Tumor and non-tumor tissues differential oxidative stress response to supplemental DHA and chemotherapy in rats

Abstract

Developing approaches that will increase the selectivity of anticancer drugs remains a challenge. Docosahexaenoic acid (DHA) has the potential to increase tumor sensitivity to chemotherapy with no sensitization of normal tissues. This study was aimed at exploring the mechanism involved in this differential sensitization with a focus on oxidative stress, one of the main determinants involved in DHA enhancement of anthracycline-based chemotherapy.
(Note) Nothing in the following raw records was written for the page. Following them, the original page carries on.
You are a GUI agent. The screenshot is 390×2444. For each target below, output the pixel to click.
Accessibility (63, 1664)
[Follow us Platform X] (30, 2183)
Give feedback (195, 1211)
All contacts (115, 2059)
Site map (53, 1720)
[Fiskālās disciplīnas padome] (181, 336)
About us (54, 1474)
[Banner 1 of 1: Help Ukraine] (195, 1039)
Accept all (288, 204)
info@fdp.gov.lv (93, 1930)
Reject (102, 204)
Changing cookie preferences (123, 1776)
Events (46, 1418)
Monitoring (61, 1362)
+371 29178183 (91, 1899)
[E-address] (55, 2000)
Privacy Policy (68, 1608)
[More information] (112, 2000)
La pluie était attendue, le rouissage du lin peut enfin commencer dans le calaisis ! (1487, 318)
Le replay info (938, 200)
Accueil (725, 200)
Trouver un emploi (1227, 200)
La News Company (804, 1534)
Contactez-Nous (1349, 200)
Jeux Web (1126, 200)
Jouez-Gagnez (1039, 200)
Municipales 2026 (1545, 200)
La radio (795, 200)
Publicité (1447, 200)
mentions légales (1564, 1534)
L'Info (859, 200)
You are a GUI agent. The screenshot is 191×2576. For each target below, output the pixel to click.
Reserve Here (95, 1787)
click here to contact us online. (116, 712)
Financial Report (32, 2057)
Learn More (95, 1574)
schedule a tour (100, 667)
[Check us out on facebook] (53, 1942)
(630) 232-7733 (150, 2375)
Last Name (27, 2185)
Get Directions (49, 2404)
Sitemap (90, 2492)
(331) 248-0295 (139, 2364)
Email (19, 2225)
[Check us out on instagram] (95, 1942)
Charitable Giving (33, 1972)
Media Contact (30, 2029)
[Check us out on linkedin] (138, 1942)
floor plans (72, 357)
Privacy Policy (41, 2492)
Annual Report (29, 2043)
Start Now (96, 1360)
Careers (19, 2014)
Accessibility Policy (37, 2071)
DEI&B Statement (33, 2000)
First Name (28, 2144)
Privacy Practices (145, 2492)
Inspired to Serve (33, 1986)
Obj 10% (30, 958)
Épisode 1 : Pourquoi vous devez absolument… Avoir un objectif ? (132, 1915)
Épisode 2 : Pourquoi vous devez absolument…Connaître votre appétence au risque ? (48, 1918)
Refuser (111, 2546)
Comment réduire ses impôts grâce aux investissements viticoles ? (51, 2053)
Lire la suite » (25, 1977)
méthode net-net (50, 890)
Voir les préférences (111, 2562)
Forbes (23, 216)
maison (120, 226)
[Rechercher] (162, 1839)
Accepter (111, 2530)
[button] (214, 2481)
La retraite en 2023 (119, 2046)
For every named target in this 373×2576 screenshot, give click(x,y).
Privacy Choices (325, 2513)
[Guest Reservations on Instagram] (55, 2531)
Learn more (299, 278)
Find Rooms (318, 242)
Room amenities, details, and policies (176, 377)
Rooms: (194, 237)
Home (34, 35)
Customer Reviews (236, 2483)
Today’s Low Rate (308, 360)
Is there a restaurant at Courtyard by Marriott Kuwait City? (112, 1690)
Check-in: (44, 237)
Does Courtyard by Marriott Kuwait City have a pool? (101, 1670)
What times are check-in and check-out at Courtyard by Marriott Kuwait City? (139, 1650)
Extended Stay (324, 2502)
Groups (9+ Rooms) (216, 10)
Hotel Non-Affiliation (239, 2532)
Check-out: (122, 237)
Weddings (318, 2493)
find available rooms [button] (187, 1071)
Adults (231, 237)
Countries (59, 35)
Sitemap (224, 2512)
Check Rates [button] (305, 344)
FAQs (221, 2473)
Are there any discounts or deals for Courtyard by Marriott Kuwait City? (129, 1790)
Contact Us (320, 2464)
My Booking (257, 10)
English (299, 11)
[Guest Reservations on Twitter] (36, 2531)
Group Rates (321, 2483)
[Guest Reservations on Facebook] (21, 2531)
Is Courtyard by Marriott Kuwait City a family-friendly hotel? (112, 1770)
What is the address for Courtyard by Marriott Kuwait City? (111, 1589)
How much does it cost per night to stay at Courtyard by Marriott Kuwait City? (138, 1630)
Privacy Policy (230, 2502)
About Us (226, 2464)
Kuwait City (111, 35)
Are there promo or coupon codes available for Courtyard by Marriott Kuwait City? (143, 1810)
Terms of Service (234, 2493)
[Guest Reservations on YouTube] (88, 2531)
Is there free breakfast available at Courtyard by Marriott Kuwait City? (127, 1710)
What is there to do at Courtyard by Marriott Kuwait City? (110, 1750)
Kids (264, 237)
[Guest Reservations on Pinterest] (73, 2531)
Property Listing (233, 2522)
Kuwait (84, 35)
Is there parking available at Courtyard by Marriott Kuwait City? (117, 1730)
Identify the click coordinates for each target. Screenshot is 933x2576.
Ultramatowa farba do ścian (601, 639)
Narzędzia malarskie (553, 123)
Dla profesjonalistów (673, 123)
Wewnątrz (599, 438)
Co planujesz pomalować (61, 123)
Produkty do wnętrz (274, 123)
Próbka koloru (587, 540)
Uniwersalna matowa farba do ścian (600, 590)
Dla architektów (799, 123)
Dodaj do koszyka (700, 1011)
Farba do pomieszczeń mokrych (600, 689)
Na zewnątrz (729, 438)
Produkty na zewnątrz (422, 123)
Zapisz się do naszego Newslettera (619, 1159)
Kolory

In a previously validated model of chemically induced mammary tumors in rats where supplemental DHA sensitized tumors to epirubicin, DHA level, lipid hydroperoxides (LPO), total antioxidant activity, glutathione peroxidase (GPx), and superoxide dismutase (SOD) activities were measured in tumors, intestine, liver, and heart in rats treated with DHA+epirubicin and in control rats (palm oil, no chemotherapy). At baseline, the level of LPO was similar in tumors, liver, heart, and small intestine. The proportion of DHA was higher in non-tumor tissues compared to tumors (liver or heart, p < 0.0001; intestine, p = 0.01). DHA and epirubicin induced a significant increase in LPO in tumors (p = 0.03), but no increase was detected in liver, heart, or intestine. The difference in LPO production between these tissues was associated with differences in their antioxidant defenses. In tumors, the adjustment of GPx activity was possible but limited, and no adjustment of their total antioxidant and SOD activities was observed compared to other tissues. Supplementing DHA during an anthracycline-based chemotherapy induced a selective increase of LPO in tumors. This selectivity might result from a differential handling of oxidative stress between tumor and non-tumor tissues.